**ACTIVITY**
Copy out the partition suit judgment below word for word, in full.

**PASSAGE PROVIDED**
#####

A.S. Venkatachalamoorthy, J.@mdashDefendants 1 to 3 in O.S. No. 103 of 1980 on the file of the Subordinate Judge, Tirupathur, are the
appellants herein.
2. The first respondent as plaintiff filed the said suit, praying the Court to pass a decree,
(a) directing partition of plaint ''A'' Schedule properties into 12 equal shares with reference to good and bad soil and put the plaintiff in separate
possession of one such share;
(b) directing partition of plaint ''B'' and ''C'' schedule properties into 4 equal shares and put the plaintiff in separate possession of one such share,
and for other reliefs.
3. Briefly it is the case of the plaintiff that her father Soundararajan died intestate leaving his wife viz., the mother of the plaintiff, plaintiff and
defendants 2 to 3, his sons as legal heirs. Out of the properties left by him, ''A'' schedule are the ancestral immovable properties; ''B'' schedule are
his self-acquired immovable properties and ''C'' schedule are his movable self-acquired properties. According to her, all the properties are in
management of defendants-1 to 3 and they are liable to render accounts of the income derived from the said properties. The plaintiff claims to be in
joint possession of the properties along with defendants-1 to 3 as co-owner and hence, she is entitled for partition and separate possession of her
share ie., 1/4th share in the self-acquired properties described in B and C schedules and 1/12th share in ancestral properties viz., ''A'' schedule.
It is the case of the plaintiff that her request to divide the properties has not yielded any result and that in fact, she was forced to issue a lawyer''s
notice on 1.8.1979, calling upon defendants-1 to 3 to have partition effected. But however, the defendants sent a reply dated 29.08.1979,
containing several allegations which are not true. The plaintiff sent a rejoinder notice dated 26.11.1979 to the counsel for defendants-1 to 3.

#####

**EXERCISE DATA**
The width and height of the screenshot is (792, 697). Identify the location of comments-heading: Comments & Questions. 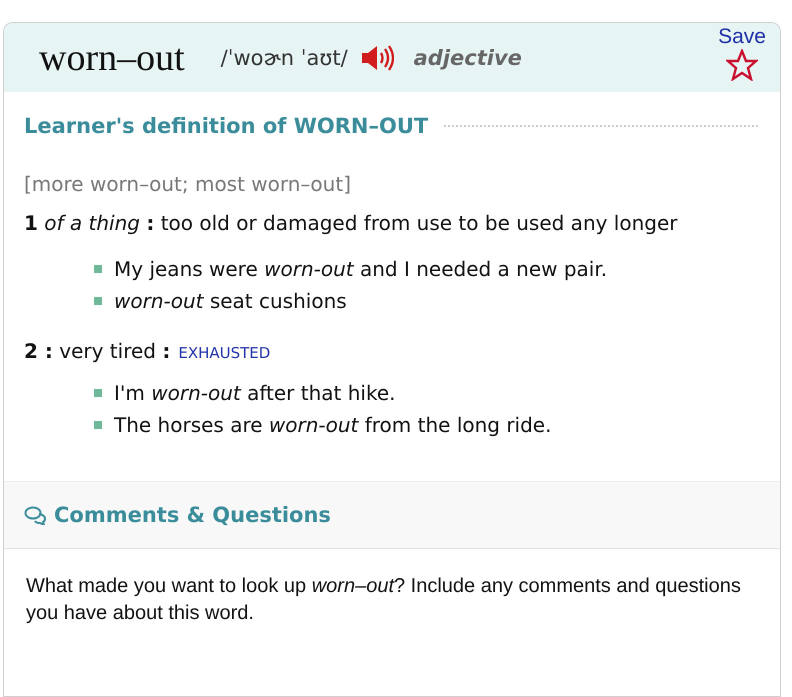
(192, 515).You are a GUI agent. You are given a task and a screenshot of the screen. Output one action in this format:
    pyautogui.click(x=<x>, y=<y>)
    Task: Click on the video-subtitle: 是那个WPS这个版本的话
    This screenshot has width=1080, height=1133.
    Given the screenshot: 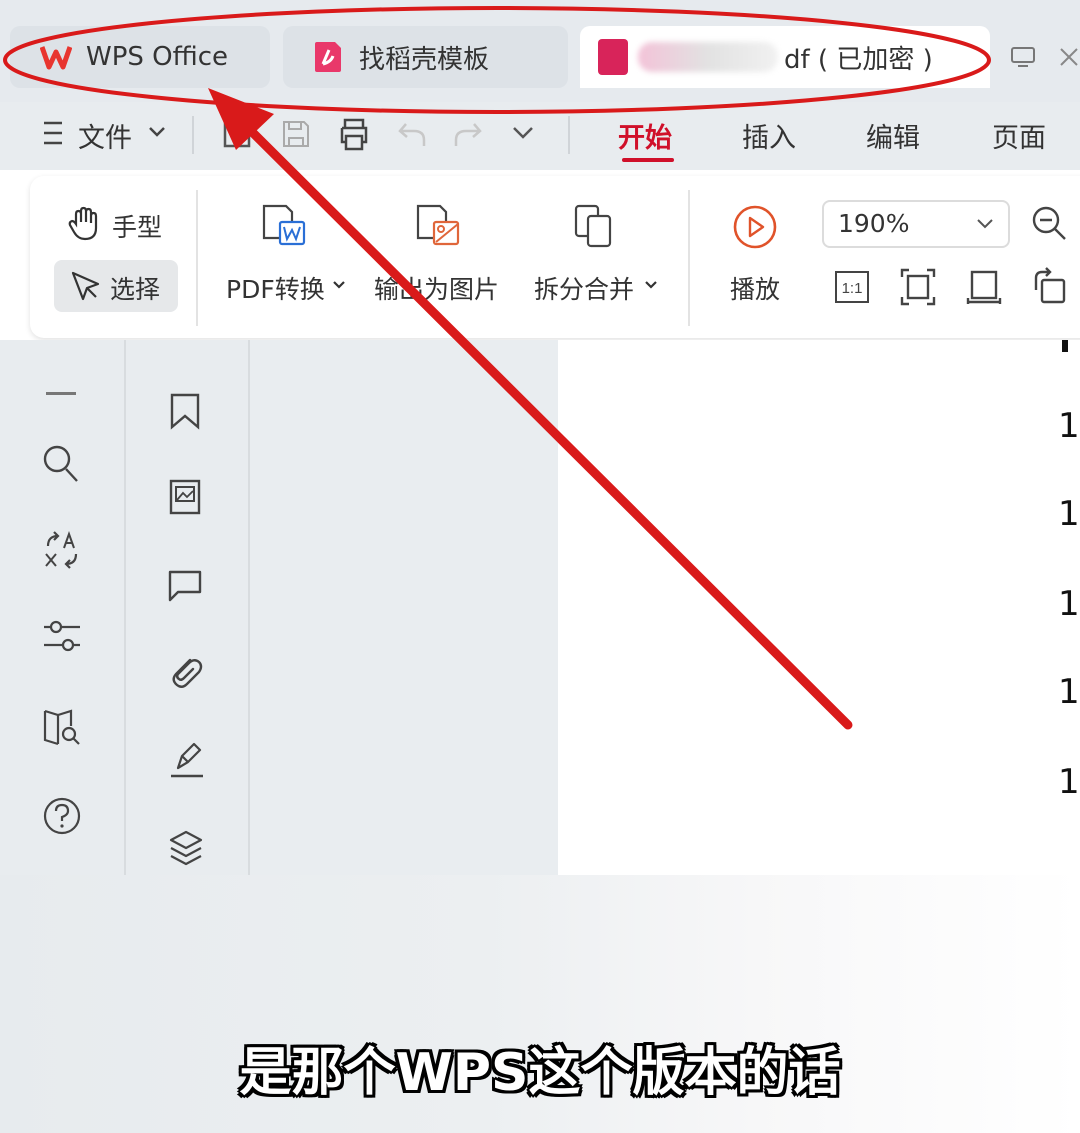 What is the action you would take?
    pyautogui.click(x=540, y=1073)
    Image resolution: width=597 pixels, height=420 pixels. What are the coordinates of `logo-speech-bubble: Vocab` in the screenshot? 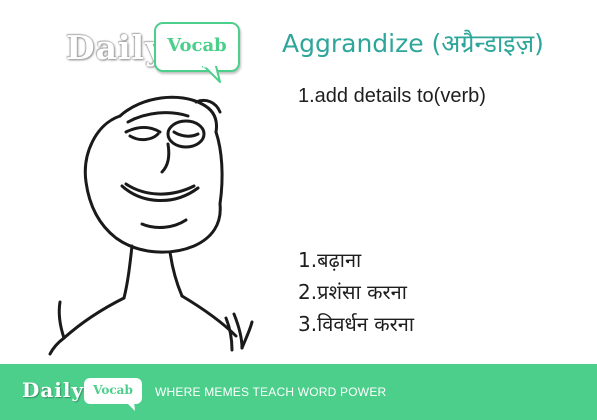 It's located at (197, 47).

#####

**RESULT OF THE EXERCISE**
A.S. Venkatachalamoorthy, J.@mdashDefendants 1 to 3 in O.S. No. 103 of 1980 on the file of the Subordinate Judge, Tirupathur, are the
appellants herein.
2. The first respondent as plaintiff filed the said suit, praying the Court to pass a decree,
(a) directing partition of plaint ''A'' Schedule properties into 12 equal shares with reference to good and bad soil and put the plaintiff in separate
possession of one such share;
(b) directing partition of plaint ''B'' and ''C'' schedule properties into 4 equal shares and put the plaintiff in separate possession of one such share,
and for other reliefs.
3. Briefly it is the case of the plaintiff that her father Soundararajan died intestate leaving his wife viz., the mother of the plaintiff, plaintiff and
defendants 2 to 3, his sons as legal heirs. Out of the properties left by him, ''A'' schedule are the ancestral immovable properties; ''B'' schedule are
his self-acquired immovable properties and ''C'' schedule are his movable self-acquired properties. According to her, all the properties are in
management of defendants-1 to 3 and they are liable to render accounts of the income derived from the said properties. The plaintiff claims to be in
joint possession of the properties along with defendants-1 to 3 as co-owner and hence, she is entitled for partition and separate possession of her
share ie., 1/4th share in the self-acquired properties described in B and C schedules and 1/12th share in ancestral properties viz., ''A'' schedule.
It is the case of the plaintiff that her request to divide the properties has not yielded any result and that in fact, she was forced to issue a lawyer''s
notice on 1.8.1979, calling upon defendants-1 to 3 to have partition effected. But however, the defendants sent a reply dated 29.08.1979,
containing several allegations which are not true. The plaintiff sent a rejoinder notice dated 26.11.1979 to the counsel for defendants-1 to 3.